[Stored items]
────────

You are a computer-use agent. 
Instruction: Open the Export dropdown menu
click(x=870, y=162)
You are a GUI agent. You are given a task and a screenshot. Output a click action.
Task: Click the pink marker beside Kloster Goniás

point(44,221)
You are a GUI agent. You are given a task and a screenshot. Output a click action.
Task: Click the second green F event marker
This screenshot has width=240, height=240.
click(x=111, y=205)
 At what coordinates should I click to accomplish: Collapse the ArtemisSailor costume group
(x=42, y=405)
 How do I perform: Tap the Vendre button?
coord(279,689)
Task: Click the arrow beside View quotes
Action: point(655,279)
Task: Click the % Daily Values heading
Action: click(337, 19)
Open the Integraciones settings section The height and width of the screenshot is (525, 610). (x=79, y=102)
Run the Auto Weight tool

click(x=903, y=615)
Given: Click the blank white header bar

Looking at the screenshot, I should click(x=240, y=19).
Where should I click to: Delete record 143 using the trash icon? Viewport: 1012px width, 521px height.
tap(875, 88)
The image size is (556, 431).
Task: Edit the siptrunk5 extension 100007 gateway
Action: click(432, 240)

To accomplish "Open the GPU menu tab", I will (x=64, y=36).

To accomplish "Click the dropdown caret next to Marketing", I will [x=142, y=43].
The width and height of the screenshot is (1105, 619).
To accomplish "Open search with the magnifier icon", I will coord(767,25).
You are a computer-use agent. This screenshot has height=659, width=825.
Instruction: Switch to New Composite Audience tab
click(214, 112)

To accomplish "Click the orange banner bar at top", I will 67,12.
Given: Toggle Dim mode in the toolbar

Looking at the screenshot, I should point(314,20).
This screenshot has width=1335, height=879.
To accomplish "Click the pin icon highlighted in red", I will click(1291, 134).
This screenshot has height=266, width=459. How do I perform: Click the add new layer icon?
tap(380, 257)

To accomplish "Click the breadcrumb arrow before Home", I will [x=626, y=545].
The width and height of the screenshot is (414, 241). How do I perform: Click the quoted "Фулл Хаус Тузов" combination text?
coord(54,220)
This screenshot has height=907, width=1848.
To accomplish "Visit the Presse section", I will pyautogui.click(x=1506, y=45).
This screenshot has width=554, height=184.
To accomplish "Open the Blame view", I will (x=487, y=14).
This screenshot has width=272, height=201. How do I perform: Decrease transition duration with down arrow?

────────

[TASK OBJECTIVE] Retype the data. Keep every word as it stands.

[TASK ANSWER]
You are a computer-use agent. 
Instruction: Open the Export dropdown menu
click(x=870, y=162)
You are a GUI agent. You are given a task and a screenshot. Output a click action.
Task: Click the pink marker beside Kloster Goniás

point(44,221)
You are a GUI agent. You are given a task and a screenshot. Output a click action.
Task: Click the second green F event marker
This screenshot has width=240, height=240.
click(x=111, y=205)
 At what coordinates should I click to accomplish: Collapse the ArtemisSailor costume group
(x=42, y=405)
 How do I perform: Tap the Vendre button?
coord(279,689)
Task: Click the arrow beside View quotes
Action: point(655,279)
Task: Click the % Daily Values heading
Action: click(337, 19)
Open the Integraciones settings section The height and width of the screenshot is (525, 610). (x=79, y=102)
Run the Auto Weight tool

click(x=903, y=615)
Given: Click the blank white header bar

Looking at the screenshot, I should click(x=240, y=19).
Where should I click to: Delete record 143 using the trash icon? Viewport: 1012px width, 521px height.
tap(875, 88)
The image size is (556, 431).
Task: Edit the siptrunk5 extension 100007 gateway
Action: click(432, 240)

To accomplish "Open the GPU menu tab", I will (x=64, y=36).

To accomplish "Click the dropdown caret next to Marketing", I will [x=142, y=43].
The width and height of the screenshot is (1105, 619).
To accomplish "Open search with the magnifier icon", I will coord(767,25).
You are a computer-use agent. This screenshot has height=659, width=825.
Instruction: Switch to New Composite Audience tab
click(214, 112)

To accomplish "Click the orange banner bar at top", I will 67,12.
Given: Toggle Dim mode in the toolbar

Looking at the screenshot, I should point(314,20).
This screenshot has width=1335, height=879.
To accomplish "Click the pin icon highlighted in red", I will click(1291, 134).
This screenshot has height=266, width=459. How do I perform: Click the add new layer icon?
tap(380, 257)

To accomplish "Click the breadcrumb arrow before Home", I will [x=626, y=545].
The width and height of the screenshot is (414, 241). How do I perform: Click the quoted "Фулл Хаус Тузов" combination text?
coord(54,220)
This screenshot has height=907, width=1848.
To accomplish "Visit the Presse section", I will pyautogui.click(x=1506, y=45).
This screenshot has width=554, height=184.
To accomplish "Open the Blame view", I will (x=487, y=14).
This screenshot has width=272, height=201. How do I perform: Decrease transition duration with down arrow?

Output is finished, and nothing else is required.